Haier Smart Home Reports Q1 2026 Results Amid Trade Policy Headwinds

Haier Smart Home reported Q1 2026 revenue of RMB 73.69 billion and net profit of RMB 4.65 billion, with China operating profit growing year-on-year and international markets excluding North America seeing over 10% profit growth, despite trade policy challenges and severe weather impacting North America.

NY Metrowire Staff
Technology
Haier Smart Home Reports Q1 2026 Results Amid Trade Policy Headwinds

Haier Smart Home Co., Ltd. (A-share: 600690.SH; H-share: 06690.HK; D-share: 690D.DE), a global leader in smart home solutions, today announced its results for the quarter ended 31 March 2026. The company reported revenue of RMB 73.69 billion and net profit attributable to shareholders of the parent company of RMB 4.65 billion, up sequentially compared to Q4 2025. Basic earnings per share stood at RMB 0.50.

According to the company's management commentary, the quarter was marked by contrasts.

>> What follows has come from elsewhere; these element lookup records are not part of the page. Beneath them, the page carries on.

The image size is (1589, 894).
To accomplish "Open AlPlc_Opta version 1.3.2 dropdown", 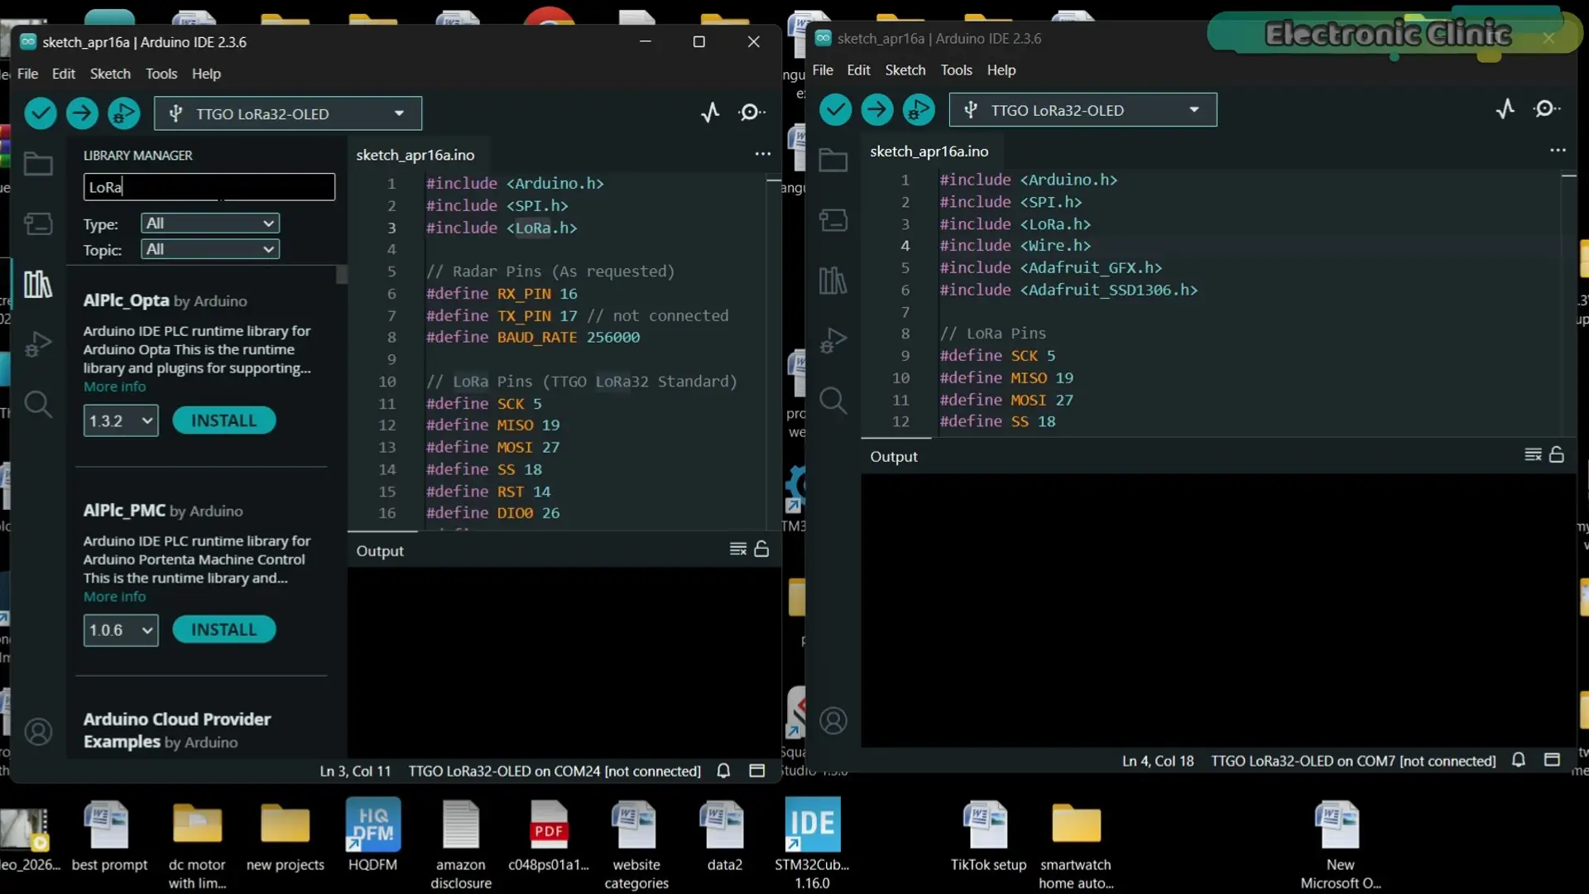I will (x=121, y=421).
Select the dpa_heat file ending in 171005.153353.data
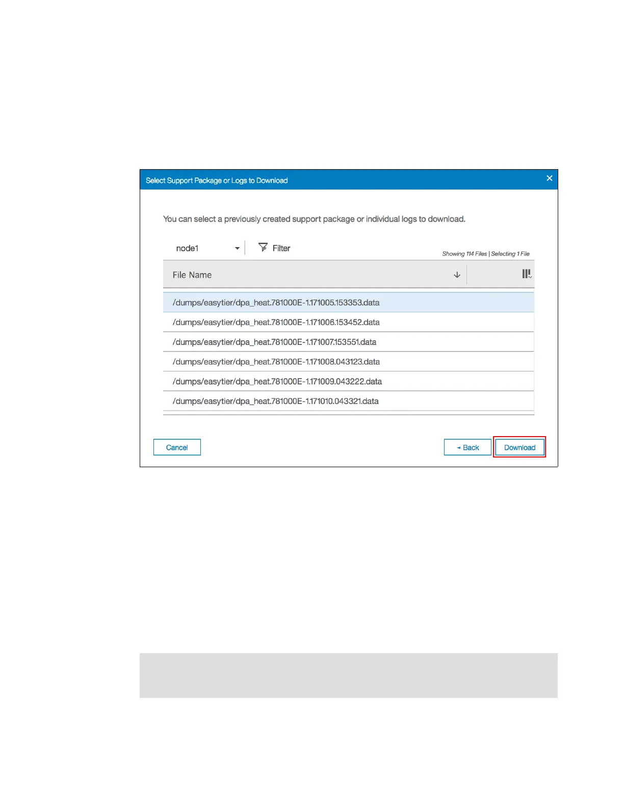Viewport: 624px width, 807px height. tap(349, 303)
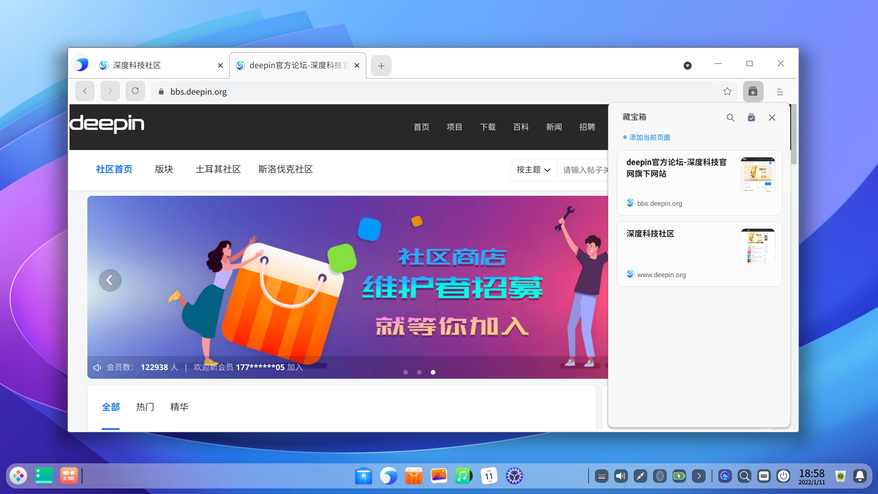Expand the search by topic dropdown
This screenshot has width=878, height=494.
(x=533, y=170)
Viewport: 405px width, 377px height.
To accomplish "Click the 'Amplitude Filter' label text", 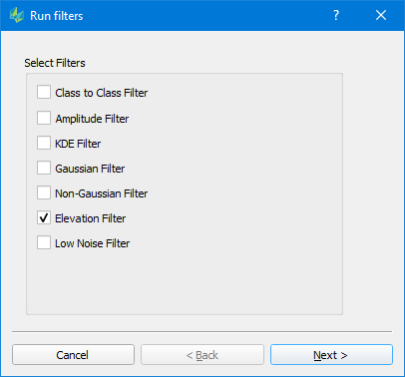I will pos(92,119).
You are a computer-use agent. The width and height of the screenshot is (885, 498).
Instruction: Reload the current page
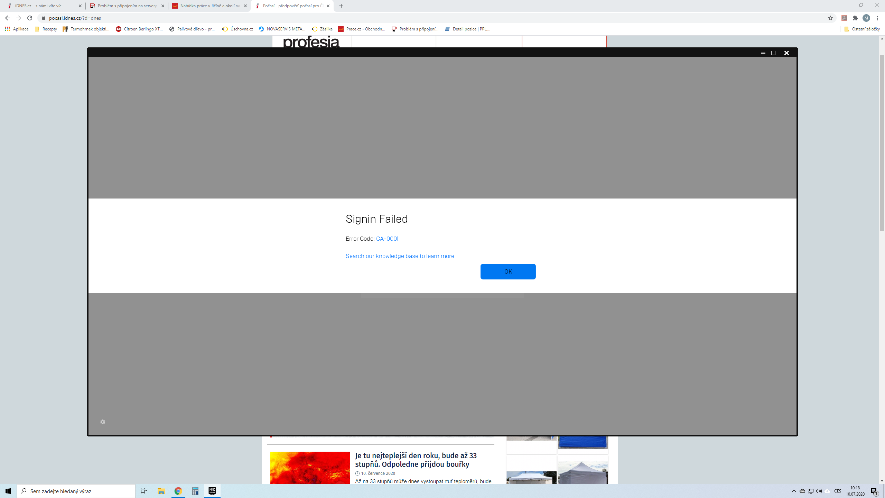[30, 18]
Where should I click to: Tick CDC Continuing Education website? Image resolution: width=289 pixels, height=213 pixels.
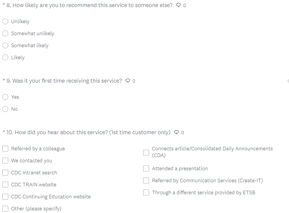5,197
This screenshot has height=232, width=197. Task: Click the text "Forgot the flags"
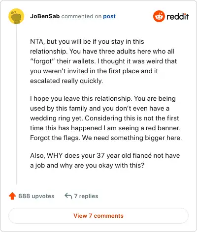pyautogui.click(x=55, y=138)
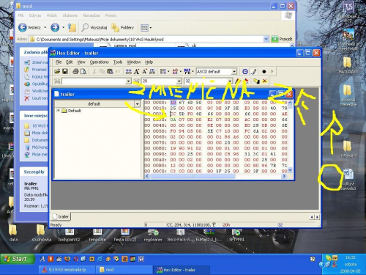The width and height of the screenshot is (366, 275).
Task: Click the empty search input field
Action: 94,81
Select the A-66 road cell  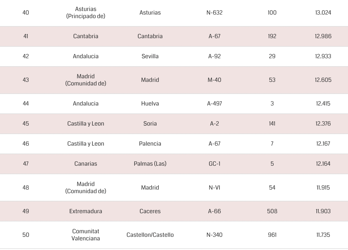pos(214,211)
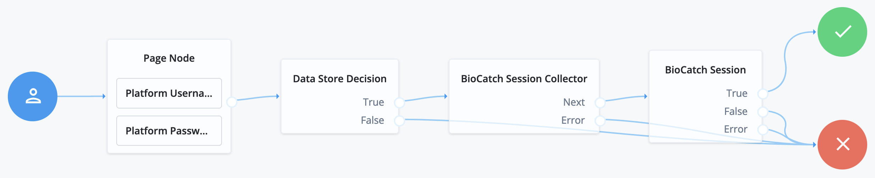The height and width of the screenshot is (178, 875).
Task: Click Data Store Decision False connector
Action: click(400, 121)
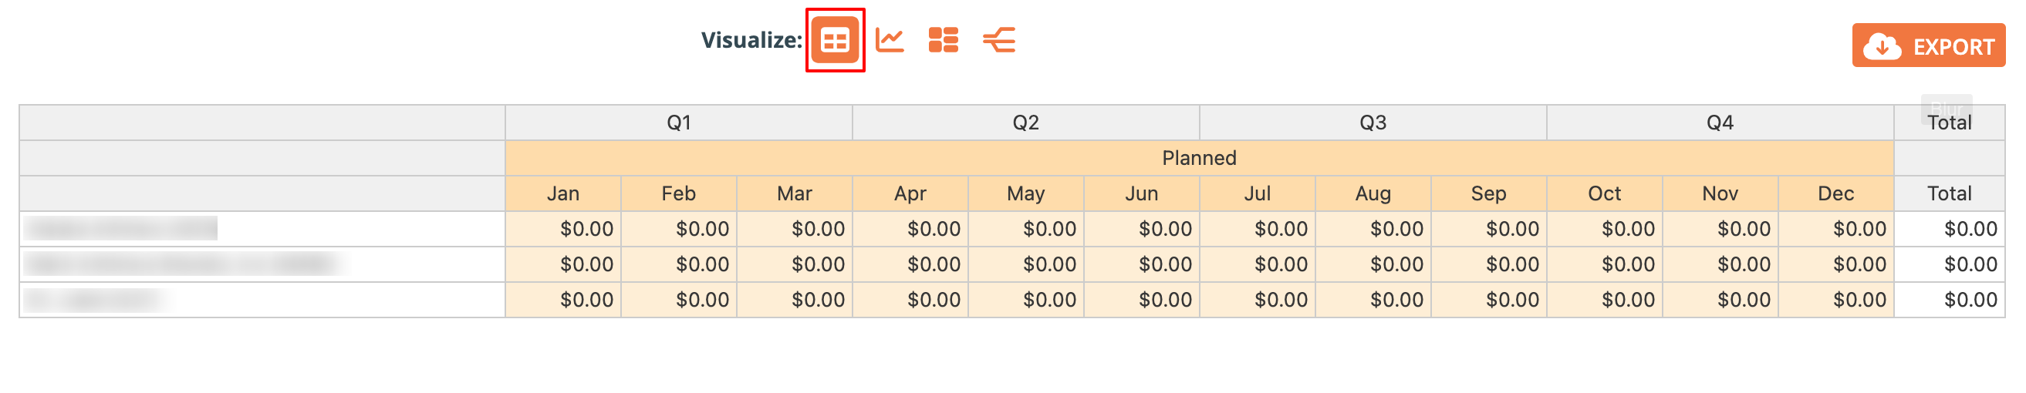Click the Planned header band
The height and width of the screenshot is (393, 2026).
tap(1199, 158)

China and core international markets sustained healthy momentum, while North America faced headwinds from the evolving trade policy landscape and severe winter weather. Chairman and Chief Executive Officer Li Huagang stated that the company is running a clear playbook in North America, reshaping its local supply chain, advancing sourcing actions, moving the product mix upmarket, and driving cost productivity. He noted that Haier has transitioned from the initial response phase into a focus on operational efficiency and capability rebuilding, aiming to return the North America business to a more resilient, higher-quality operating model.

In China, operating profit grew year-on-year, with margin expansion offsetting short-term revenue pressure in a home appliance market that contracted 6.2% by retail value, according to All View Cloud (AVC). Profit growth reflected a continued mix shift toward premium categories, lifting domestic gross margin. Residential air conditioning grew revenue against a sharp industry decline and extended its high-end leadership, now ranking No. 1 in the RMB 11,000+ price band, up from its prior top position in the RMB 15,000+ segment (according to GfK). In water solutions, top-rated energy-efficient gas water heaters accounted for a materially higher share of the company's portfolio than the industry average (GfK). AI and digital capabilities also lifted operating efficiency, with gains in inventory turnover, fulfilment and resource allocation, and a year-on-year decline in the selling expense ratio.

Internationally, overseas revenue declined 3.2% year-on-year. However, outside North America, both revenue and operating profit grew, with Europe, South Asia and Southeast Asia all delivering steady growth. In North America, GE Appliances was pressured by severe winter weather and the evolving trade policy landscape. The business has been advancing supply chain and sourcing actions, mix and price initiatives, and cost productivity to rebuild competitiveness. In Europe, revenue continued to grow, with HVAC up more than 20% year-on-year. Profitability improved as the benefits of 2025’s restructuring flowed through, and the premium Horizon refrigerator line accelerated its rollout. Emerging markets showed strong performance: South Asia grew by 17% year-on-year in revenue and profitability improved; Southeast Asia grew by 12%.

The company advanced its initiative to bring residential air conditioning, smart building and water solutions onto a unified platform. In Q1 2026, the platform delivered its first integrated solution, with its public debut at a domestic HVAC industry expo in Shijiazhuang. The company also launched a new residential central air conditioning unit featuring ultra-wide frequency operation from 4Hz, built on the platform’s shared technology architecture. Smart Building Solutions completed more than 100 commercial AI deployments across data centres and building energy management. Recent acquisitions CCR (Carrier Commercial Refrigeration) and Kwikot each delivered double-digit revenue growth in the quarter.

Haier Smart Home is stepping up shareholder returns through a sustained programme of buybacks and cancellations. 74.54 million A-shares repurchased during 2023–2026 are designated for cancellation, accretive to EPS upon completion. In March 2026, the company launched a new A-share buyback of RMB 3-6 billion over 12 months, of which RMB 600 million has been deployed to date. The company has also proposed a separate voluntary D-share buy-back-for-cancellation offer of up to approximately 81 million shares, subject to shareholder approval and other pre-conditions.